*** Opening of Data extracts ***

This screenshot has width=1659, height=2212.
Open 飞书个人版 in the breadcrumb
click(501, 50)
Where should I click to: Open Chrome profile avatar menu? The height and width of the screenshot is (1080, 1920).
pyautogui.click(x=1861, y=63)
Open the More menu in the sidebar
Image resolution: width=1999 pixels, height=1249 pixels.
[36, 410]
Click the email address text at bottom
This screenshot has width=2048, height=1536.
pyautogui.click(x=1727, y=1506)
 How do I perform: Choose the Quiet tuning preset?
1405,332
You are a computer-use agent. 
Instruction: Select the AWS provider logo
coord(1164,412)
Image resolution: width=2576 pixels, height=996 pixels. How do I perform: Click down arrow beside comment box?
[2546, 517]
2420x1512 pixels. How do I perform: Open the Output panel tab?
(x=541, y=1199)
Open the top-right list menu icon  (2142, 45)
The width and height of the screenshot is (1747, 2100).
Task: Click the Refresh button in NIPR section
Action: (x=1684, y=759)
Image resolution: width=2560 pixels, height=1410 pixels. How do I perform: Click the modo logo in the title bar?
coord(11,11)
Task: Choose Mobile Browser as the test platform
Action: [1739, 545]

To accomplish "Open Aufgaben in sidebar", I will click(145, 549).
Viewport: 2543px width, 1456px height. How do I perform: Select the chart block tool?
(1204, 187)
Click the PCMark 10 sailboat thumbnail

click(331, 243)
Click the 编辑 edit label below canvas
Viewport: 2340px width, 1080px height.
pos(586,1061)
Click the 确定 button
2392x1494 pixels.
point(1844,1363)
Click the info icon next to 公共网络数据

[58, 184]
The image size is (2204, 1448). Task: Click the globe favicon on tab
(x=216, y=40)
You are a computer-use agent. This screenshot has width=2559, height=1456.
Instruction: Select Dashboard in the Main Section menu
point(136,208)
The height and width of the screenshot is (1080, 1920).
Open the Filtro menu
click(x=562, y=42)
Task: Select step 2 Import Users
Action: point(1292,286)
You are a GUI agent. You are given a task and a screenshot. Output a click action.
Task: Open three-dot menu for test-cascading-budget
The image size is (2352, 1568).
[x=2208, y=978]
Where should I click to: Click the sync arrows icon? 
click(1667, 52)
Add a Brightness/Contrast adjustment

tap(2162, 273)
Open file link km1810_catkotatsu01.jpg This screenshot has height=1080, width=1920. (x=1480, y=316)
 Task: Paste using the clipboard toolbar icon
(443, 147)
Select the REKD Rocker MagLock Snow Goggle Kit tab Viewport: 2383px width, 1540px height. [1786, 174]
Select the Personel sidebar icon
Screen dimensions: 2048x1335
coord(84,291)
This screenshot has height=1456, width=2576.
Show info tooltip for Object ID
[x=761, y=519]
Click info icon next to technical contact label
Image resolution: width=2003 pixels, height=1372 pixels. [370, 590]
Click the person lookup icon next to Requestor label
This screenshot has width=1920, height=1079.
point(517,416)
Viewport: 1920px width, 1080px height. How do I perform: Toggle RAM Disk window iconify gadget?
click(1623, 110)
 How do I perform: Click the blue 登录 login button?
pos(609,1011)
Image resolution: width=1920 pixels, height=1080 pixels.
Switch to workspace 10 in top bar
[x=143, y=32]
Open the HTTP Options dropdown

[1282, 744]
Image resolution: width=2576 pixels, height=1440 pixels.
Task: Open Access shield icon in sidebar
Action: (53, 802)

*** Close of Data extracts ***

*Work to complete*
Your response must be one number, namely how many lines of the data contain the string "agent".

*Your solution*
3